I also witnessed a JC Penney employee accost two teenagers who she thought were shoplifting a pair of jeans. That was fun too.
Basketball Hall of Fame
On our way home, we had time to kill before jumping on the plane, so we stopped by the Springfield, Connecticut Shrine to Michael Jordan Basketball Hall of Fame.
Little did I know that there is an actual hall-of-famer who was born in my hometown of St George…
At the Hall of Fame, I showed off my play-calling skills that I learned from years of sitting by the radio personalities at the BYU Home Games:
[flashvideo filename=”/video/conn-play-calling.flv” /]
We stopped in several little towns. My favorites were:
- Lee, MA – beautifully restored downtown with shops
- Stockbridge, MA – Norman Rockwell’s hometown… very picturesque
- Riverton, CT – where we saw the most incredible artist’s gallery I’ve ever seen…
Observations and Takeaways
- New Englanders are not afraid of color. All the homes are painted orange, yellow, blue, brown, purple — whatever the owner so desired. If the home wasn’t painted some vibrant color, the door at least was.
- New Englanders are absolutely crazy. We asked one lady how cold it got, and she said that it dumps 1 foot of snow on you one day and 2 feet the next. Last year they had long power-outages due to the terrible winter weather. People died. This begged the question: “Why don’t you just move some place warmer?!?” But I restrained myself… Apparently they love it so much they don’t mind dying from living there. (Of course, this goes to that whole age-old debate about whether the #1 cause of death is actually life)
- The weather was beautiful… as long as there is no rain. It POURED on Saturday. All. day. long. There is a lot less you can do in the wet weather.
- There are little New England churches EVERYWHERE! They are small, quaint, and beautiful, but a dismal number of them are anything more than a preserved historical site. I’d love to spend some time reading about and/or cataloging the churches in the area and their history. It’s a history that is certainly dying fast in the increasingly godless Northeast. (no offense to Godless people… it’s just really obvious there)
- I have a new appreciation for New England as a literary ‘brain’ of the country. Books and television shows which are written by northeastern writers seem to have a flavor distinct to the Northeast. While I had already tasted the flavor, spending a weekend bathing and swimming in the flavor now makes it more pungent than ever.
- We went a little late. Fall foliage peaks about 2-3 weeks earlier, and you can enjoy some great events and festivals if you are a touch earlier. However, being late meant that we missed the crowds!
- You pronounce it BURKE-sheers
We had a great time and somehow turned a vacation which is typically embarked on by 40-90 year olds into a young, hip, fun, great time for some 20-something marrieds. (Which just proves we can pretty much do anything in the world!)

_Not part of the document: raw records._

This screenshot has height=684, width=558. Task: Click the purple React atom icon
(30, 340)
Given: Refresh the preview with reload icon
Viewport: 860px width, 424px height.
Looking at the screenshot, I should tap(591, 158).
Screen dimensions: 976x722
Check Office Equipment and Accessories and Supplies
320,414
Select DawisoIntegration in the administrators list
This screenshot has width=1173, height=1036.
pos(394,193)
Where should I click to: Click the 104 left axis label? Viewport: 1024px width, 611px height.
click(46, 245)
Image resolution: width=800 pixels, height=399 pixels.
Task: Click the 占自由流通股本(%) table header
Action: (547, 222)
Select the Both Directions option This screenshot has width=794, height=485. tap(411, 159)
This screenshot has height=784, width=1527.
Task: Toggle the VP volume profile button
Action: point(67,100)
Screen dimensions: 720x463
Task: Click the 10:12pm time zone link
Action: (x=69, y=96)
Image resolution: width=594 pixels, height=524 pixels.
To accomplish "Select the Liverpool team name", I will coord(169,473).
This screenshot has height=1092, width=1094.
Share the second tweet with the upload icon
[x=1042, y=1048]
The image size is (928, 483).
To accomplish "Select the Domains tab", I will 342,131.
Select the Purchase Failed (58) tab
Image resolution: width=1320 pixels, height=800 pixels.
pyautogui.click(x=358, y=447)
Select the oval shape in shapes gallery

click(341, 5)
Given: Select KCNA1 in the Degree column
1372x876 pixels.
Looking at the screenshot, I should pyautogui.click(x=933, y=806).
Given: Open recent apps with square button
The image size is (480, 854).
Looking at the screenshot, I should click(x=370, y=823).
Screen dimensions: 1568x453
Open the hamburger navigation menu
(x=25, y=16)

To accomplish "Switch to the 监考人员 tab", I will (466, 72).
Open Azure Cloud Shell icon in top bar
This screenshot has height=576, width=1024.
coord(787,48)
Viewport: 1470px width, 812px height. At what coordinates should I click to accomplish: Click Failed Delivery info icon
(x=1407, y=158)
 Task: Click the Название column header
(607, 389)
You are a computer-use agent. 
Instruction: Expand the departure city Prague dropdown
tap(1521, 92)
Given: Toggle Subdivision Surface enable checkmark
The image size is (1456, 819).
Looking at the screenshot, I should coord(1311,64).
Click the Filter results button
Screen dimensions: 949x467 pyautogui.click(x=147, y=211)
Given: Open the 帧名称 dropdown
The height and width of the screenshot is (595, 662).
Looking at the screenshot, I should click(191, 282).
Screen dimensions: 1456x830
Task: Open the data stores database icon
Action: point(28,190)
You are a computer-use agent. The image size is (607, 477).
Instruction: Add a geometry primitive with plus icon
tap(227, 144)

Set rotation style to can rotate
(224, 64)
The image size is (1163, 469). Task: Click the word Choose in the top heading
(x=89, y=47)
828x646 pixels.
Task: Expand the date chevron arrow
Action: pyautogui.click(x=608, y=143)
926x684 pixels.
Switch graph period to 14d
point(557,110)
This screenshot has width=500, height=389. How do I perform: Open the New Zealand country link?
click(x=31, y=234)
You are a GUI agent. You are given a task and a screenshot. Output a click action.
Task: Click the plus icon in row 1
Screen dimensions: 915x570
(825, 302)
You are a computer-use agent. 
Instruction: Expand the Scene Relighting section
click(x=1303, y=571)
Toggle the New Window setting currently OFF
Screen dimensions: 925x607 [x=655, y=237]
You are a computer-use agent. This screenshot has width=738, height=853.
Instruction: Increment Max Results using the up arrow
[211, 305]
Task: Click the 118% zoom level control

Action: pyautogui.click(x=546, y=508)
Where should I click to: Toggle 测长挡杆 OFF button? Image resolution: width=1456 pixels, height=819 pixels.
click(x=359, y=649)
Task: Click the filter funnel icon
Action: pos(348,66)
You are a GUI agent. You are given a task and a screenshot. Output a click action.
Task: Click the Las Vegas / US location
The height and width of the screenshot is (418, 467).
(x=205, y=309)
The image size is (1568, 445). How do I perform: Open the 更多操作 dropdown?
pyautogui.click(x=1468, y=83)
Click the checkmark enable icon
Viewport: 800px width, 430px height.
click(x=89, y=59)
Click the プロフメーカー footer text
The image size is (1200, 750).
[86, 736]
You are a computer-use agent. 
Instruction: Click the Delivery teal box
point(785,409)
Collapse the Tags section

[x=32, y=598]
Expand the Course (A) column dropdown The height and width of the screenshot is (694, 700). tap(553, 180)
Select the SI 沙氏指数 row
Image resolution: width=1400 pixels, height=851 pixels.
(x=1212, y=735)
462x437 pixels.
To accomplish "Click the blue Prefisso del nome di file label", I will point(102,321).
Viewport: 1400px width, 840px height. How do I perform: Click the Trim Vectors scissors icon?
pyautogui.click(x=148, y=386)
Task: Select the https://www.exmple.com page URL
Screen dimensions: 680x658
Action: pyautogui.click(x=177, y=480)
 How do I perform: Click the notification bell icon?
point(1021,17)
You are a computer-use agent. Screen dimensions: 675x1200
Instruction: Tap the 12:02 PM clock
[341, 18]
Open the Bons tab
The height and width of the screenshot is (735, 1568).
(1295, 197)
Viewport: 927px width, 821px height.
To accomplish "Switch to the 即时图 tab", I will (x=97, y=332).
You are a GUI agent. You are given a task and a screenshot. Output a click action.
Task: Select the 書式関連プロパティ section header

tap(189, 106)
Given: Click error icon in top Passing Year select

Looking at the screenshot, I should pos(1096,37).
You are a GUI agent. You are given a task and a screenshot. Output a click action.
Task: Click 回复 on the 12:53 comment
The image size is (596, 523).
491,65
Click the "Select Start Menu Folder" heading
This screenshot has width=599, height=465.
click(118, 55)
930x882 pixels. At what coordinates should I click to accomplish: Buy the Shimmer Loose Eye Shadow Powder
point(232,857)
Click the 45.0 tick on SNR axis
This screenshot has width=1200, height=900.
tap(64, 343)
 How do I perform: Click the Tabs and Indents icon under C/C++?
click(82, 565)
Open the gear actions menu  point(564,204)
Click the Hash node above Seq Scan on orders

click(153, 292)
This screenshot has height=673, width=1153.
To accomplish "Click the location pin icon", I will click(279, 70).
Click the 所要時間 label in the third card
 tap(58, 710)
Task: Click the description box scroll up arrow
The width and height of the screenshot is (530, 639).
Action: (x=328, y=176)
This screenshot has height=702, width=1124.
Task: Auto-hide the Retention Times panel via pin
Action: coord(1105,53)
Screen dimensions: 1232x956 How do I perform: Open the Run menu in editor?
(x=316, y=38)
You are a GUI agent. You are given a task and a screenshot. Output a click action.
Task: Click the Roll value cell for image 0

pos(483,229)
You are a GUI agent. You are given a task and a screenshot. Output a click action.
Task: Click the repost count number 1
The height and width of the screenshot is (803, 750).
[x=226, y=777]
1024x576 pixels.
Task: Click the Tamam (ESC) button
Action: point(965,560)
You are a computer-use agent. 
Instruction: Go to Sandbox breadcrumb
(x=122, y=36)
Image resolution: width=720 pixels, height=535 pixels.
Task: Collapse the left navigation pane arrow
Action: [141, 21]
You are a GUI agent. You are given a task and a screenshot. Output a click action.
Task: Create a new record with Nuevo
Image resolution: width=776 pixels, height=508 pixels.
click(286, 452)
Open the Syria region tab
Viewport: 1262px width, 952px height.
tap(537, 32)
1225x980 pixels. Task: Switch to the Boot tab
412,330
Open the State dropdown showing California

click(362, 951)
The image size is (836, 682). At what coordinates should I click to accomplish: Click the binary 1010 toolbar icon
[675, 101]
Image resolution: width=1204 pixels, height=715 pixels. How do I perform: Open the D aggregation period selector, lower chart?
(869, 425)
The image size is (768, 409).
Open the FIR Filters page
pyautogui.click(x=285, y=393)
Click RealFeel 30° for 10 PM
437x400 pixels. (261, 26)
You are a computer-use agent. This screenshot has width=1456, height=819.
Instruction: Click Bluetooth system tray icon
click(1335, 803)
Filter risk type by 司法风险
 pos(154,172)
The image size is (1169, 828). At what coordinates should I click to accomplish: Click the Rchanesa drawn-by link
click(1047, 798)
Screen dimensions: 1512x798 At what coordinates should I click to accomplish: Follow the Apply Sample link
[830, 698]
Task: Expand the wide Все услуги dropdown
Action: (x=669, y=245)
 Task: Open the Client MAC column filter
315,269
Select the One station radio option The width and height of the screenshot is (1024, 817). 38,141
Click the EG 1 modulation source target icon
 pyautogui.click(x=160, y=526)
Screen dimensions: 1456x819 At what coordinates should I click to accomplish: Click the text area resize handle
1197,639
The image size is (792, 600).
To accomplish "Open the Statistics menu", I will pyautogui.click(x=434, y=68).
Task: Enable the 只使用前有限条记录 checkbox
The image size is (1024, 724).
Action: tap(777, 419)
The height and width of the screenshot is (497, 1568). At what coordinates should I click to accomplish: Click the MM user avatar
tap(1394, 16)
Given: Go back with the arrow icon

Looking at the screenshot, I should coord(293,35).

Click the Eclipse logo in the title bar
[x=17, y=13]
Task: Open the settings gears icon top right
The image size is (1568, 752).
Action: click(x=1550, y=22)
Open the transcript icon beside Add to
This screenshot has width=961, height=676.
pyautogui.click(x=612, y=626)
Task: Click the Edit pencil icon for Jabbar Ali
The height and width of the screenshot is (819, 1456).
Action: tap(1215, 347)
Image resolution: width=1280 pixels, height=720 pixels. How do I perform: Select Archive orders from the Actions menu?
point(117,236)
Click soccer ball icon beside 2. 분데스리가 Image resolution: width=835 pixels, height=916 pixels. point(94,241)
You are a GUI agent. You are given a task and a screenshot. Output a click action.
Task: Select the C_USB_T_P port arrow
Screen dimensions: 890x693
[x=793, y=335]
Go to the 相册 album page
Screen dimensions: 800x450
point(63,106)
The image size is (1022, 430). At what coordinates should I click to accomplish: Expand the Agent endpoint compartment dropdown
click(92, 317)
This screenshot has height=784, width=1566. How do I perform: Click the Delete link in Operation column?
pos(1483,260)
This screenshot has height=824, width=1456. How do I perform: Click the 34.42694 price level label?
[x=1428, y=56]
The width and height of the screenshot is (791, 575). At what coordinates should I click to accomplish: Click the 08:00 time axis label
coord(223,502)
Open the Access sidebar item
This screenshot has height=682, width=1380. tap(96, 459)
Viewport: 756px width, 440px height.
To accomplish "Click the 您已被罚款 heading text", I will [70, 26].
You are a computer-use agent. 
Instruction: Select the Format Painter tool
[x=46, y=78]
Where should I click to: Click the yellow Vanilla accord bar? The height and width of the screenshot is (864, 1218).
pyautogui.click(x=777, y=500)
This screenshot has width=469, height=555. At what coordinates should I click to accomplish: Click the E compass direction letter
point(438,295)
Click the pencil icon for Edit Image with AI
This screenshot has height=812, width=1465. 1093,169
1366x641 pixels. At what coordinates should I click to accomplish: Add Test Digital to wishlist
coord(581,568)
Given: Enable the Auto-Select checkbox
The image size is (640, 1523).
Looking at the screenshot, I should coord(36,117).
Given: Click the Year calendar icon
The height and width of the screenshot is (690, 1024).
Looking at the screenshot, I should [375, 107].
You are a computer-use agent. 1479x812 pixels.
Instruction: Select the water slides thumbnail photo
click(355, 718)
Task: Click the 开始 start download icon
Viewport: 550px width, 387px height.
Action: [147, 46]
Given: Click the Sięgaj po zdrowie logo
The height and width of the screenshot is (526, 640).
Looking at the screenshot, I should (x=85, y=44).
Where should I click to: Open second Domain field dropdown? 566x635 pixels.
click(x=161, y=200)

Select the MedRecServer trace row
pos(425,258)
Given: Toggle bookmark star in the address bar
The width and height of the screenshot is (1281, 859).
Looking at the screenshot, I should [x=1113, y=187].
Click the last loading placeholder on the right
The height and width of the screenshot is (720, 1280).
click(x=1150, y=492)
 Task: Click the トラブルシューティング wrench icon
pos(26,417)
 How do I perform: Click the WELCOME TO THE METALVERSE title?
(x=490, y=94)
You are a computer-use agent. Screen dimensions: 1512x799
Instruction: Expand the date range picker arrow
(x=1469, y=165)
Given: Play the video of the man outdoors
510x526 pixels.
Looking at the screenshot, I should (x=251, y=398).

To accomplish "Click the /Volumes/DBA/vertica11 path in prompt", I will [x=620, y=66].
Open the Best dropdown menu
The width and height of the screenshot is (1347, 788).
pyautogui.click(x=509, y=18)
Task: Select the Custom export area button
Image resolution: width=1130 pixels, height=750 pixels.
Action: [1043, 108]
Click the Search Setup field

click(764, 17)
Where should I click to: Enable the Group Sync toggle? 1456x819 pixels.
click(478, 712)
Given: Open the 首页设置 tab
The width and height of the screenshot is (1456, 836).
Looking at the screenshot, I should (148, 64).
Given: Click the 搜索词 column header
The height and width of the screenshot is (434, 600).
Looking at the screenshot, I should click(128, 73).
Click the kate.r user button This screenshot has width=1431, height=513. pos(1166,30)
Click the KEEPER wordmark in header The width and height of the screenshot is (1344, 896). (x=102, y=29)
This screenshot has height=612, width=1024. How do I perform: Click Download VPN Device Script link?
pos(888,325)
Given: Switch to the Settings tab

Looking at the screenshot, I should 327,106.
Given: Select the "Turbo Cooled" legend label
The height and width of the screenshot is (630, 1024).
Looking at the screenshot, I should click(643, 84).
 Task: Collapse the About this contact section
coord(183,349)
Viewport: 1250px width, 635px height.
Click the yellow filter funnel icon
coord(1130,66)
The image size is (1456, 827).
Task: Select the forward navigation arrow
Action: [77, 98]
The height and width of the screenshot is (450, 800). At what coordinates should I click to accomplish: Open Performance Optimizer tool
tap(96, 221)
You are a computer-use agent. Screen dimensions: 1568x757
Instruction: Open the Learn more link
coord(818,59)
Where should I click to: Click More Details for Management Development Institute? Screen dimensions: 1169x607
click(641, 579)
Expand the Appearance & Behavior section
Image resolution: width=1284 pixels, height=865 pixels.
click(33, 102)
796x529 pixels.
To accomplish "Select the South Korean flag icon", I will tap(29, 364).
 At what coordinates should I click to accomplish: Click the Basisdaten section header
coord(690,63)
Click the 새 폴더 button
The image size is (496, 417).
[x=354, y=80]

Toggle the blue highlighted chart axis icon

6 thoughts on “Leaf Peeping in the Berkshires”
I can really hear the excitement in that announcer voice. What hidden talent you have there…
I love the fall colors. Sounds like you MADE a great trip!
Did you say “pandelerium”? Nice word.
Wahoo.. glad you could go..
I couldn’t help but think this sounded like an old retired couples’ trip log from one of their RV excursions. BTW I didn’t know you were going too. I thought you were stuck at home.
As a bonafide New Englander who grew up in Eastern Massachusetts, I am very jealous of your trip. Also, having married a fellow New Englander, we are really missing the Fall foliage. Provo is nice and all (certainly more colorful than Dallas) but it’s just not the same. I’m glad you had a good time.
And in response to your assertion that New Englanders are crazy, I seem to remember news reports a few summers ago that lots of old people died in Dallas from heat stroke. I’m not sure Texans have any place criticizing New Englanders for living in extreme weather conditions. Just sayin’…
Looks like an awsome trip. The leaves in those pictures are beautiful !!! Something my wife would
love for sure. Maybe we’ll go there someday. Thanks for sharing.